Renaud et son frère Gauthier,
violoncelliste, m'avaient déjà conduit à écrire un article à propos de deux
concertos (l'un pour violon, l'autre pour violoncelle) de Camille
Saint-Saëns, notre compositeur français qui n'est pourtant pas
ma tasse de thé (ça arrive…). (Clic) J'avoue avoir été séduit par la spontanéité de leurs jeux comme en
témoignait ma prose.
Nous
le retrouvons ici, accompagné de Yannick Nezet-Seguin,
tout jeune chef quadragénaire né au Canada et plus précisément québécois. Il
fait partie de ces valeurs montantes de la direction d'orchestre comme Gustavo Dudamel ou Lionel
Bringuier.
Si
le jeune maestro n'est pas encore le directeur d'une grande phalange
internationale, il peut afficher déjà un CV bien rempli avec des engagements (certains pour 10 ans)

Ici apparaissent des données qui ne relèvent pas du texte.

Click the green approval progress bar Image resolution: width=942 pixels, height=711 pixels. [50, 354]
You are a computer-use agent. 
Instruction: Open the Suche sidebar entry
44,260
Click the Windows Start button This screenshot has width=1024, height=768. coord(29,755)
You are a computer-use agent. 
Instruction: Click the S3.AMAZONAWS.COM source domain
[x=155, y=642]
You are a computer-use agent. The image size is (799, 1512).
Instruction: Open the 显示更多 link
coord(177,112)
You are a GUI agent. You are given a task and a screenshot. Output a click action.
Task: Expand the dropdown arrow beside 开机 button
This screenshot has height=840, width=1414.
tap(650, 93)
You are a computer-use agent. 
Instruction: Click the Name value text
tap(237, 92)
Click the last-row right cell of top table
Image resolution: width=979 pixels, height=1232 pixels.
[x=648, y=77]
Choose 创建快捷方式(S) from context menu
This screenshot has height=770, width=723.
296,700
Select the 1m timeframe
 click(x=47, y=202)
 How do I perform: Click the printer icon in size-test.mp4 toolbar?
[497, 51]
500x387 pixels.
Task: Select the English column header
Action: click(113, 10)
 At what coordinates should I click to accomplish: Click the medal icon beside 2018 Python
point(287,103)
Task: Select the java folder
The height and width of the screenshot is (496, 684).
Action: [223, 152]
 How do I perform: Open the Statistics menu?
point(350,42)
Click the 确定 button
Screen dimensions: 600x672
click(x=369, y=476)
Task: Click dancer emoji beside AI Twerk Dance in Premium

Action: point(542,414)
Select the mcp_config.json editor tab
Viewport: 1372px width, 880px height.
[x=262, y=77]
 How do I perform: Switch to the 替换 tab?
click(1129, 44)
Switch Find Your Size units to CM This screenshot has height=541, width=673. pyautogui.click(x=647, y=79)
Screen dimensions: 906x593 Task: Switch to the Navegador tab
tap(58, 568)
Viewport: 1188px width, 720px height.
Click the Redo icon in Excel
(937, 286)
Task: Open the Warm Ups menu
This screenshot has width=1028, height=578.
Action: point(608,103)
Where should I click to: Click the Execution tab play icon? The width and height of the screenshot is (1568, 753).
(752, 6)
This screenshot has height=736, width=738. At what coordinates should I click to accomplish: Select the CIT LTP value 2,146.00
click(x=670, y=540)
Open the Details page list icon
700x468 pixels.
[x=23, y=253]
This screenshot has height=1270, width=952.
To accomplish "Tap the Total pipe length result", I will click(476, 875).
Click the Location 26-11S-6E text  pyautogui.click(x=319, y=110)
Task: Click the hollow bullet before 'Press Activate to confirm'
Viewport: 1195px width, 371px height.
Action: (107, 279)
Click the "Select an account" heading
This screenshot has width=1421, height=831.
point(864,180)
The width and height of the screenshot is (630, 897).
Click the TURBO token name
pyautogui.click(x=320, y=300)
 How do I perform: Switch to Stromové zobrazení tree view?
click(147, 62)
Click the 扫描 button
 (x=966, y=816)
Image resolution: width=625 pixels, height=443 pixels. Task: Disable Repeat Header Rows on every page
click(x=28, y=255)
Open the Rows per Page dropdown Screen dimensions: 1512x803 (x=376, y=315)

comme chef invité avec des orchestres de renom : Philadelphie, Philharmonie
de Londres ou de Rotterdam
(chef principal), et présence dans les fosses d'opéra comme Covent Garden ou le Metropolitan
Opera de New-York…
Sa
discographie importante et éclectique s'impose dans le grand répertoire classique (opéras de Mozart), romantique et moderne, de Beethoven
à Stravinski en passant par Bruckner et Mahler.
Les critiques sont souvent élogieuses… À suivre…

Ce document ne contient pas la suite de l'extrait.